1. Consent for Treatment
I have chosen to receive mental health services for myself and/or my child from Nexus Family Wellness LLC. My decision is voluntary and I understand that I may terminate these services at any time, unless my participation has been mandated by a court of law.
2. Nature of Mental Health Services
I understand that during the course of treatment I may need to discuss material of any upsetting nature in order to resolve my problems. I also understand it cannot be guaranteed that I will feel better after completion of treatment.

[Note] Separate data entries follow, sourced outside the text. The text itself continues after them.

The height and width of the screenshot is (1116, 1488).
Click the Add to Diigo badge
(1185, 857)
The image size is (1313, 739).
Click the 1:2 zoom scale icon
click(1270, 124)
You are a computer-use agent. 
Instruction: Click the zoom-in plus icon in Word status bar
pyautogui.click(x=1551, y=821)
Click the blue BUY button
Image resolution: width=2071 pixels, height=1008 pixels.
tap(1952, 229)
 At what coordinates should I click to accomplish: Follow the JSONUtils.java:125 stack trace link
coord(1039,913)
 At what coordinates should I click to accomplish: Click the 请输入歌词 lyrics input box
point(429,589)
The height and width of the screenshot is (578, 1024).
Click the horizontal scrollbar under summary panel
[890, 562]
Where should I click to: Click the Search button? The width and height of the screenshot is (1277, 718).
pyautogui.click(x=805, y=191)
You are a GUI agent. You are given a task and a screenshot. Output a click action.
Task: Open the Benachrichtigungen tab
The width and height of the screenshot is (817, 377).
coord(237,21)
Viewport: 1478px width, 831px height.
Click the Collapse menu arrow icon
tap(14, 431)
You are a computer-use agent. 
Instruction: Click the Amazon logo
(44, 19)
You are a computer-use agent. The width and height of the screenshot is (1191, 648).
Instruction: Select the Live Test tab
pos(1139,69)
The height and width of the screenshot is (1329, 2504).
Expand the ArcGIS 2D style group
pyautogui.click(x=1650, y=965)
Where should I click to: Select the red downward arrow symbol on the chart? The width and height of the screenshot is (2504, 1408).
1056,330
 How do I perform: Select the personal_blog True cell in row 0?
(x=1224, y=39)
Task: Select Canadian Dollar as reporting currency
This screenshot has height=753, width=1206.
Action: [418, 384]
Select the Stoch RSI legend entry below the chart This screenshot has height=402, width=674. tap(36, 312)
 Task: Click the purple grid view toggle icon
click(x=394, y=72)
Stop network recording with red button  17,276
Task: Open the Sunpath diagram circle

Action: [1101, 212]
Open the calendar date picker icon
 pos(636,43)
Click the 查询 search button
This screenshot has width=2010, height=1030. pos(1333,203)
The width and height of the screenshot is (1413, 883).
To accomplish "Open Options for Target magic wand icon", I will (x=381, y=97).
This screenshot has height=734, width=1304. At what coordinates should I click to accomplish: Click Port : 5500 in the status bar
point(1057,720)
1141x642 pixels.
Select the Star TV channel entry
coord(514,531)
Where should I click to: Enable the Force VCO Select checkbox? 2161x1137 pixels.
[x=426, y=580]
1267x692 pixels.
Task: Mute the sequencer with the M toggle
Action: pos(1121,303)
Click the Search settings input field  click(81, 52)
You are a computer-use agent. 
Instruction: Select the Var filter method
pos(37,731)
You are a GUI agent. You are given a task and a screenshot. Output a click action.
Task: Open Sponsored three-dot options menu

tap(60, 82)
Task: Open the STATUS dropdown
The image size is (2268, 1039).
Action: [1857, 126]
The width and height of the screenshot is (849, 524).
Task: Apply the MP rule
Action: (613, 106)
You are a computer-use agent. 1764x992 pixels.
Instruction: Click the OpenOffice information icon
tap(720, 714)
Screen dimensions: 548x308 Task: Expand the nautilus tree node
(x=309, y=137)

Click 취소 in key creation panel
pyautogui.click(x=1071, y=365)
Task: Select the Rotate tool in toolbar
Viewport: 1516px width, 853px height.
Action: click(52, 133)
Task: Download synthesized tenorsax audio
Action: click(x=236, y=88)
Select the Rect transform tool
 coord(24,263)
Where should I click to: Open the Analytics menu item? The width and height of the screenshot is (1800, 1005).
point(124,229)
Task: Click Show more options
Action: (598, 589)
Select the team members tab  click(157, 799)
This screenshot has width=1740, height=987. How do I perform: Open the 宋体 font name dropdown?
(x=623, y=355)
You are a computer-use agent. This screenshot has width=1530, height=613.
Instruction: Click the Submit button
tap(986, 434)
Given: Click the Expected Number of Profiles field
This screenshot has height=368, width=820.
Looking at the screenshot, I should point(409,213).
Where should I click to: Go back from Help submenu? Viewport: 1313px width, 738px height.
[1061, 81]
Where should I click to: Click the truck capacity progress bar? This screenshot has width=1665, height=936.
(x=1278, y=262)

3. Compliance with treatment plan
I agree to participate in the development of an individualized treatment plan. I understand that consistent attendance is essential to the success of my treatment. Frequent “no shows” and/or late cancellations may be grounds for termination of services, as well as failure to follow my treatment plan in any form.
4. Supervision
I understand there are certain circumstances which may require [Company] provider(s) to receive supervision. These circumstances include, but are not limited to the following:
State licensure regulations may require my therapist or service provider to receive ongoing supervision
Accreditation organizations, as well as insurance companies, may require that my treatment plan be reviewed
The standards of care which guide most mental health professionals recommend that supervision and/or consultation be obtained in high-risk situations such as threats and/or acts of harm to self or others
Other special circumstances, such as preparation to testify in court.
5. Client Rights
The right to be treated with dignity and respect by all staff
The right to be involved in the planning and/or revision of my treatment plan
The right to know about my treatment progress or lack thereof
The right to reject the use of any therapeutic technique, and to ask questions at any time about the methods used
The right to be spoken to in a language that is fully understood <
The right to a clean and safe environment
The right to refuse to be videotaped, audio recorded, or photographed
The right to end treatment at any time unless court ordered
The right to file a complaint or grievance about the agency or staff
The right to confidentiality of clinical records and personal information according to federal and state laws
Emergencies
I understand I may reach my Nexus Family Wellness LLC provider at 240-801-2040. If not available, I can leave a message and my call will be returned as soon as possible. If I have a life-threatening emergency, I may call 911.
I have read, discussed and understood all of the above.